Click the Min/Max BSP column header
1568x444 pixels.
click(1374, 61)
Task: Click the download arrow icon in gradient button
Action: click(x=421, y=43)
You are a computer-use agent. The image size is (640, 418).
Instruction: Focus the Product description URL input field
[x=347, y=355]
......
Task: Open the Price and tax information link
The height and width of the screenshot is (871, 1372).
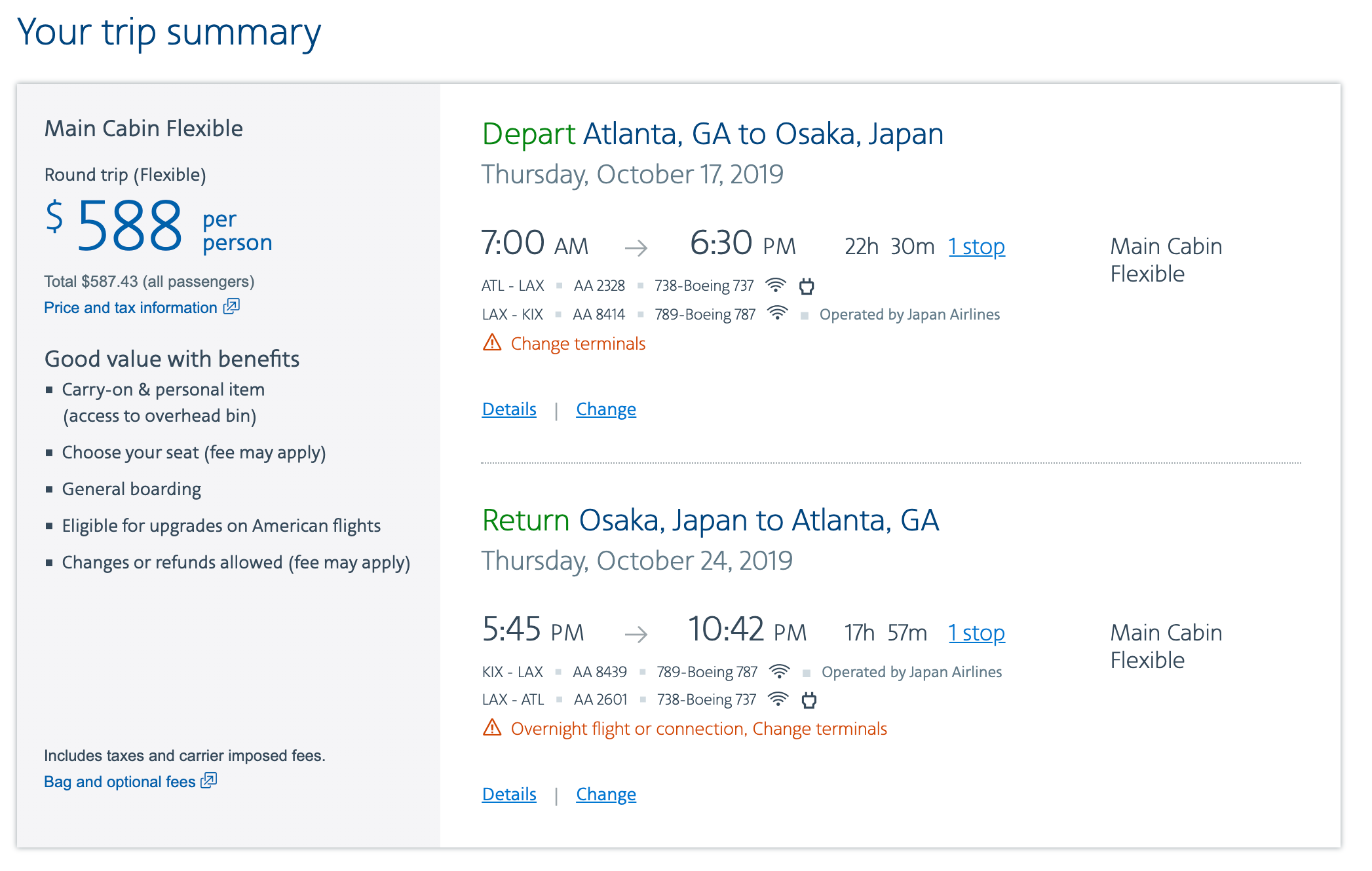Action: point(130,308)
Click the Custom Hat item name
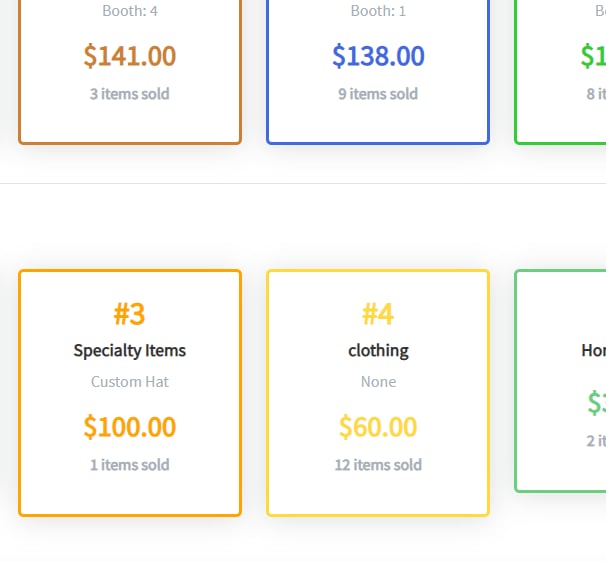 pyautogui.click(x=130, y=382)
......
Starting at the line above that contains "Click the Min/Max BSP column header", repeat each line exactly up to and including the line that contains "You are a computer-use", and stop there.

Click the Min/Max BSP column header
1568x444 pixels.
click(1374, 61)
Task: Click the download arrow icon in gradient button
Action: click(x=421, y=43)
You are a computer-use agent. The image size is (640, 418).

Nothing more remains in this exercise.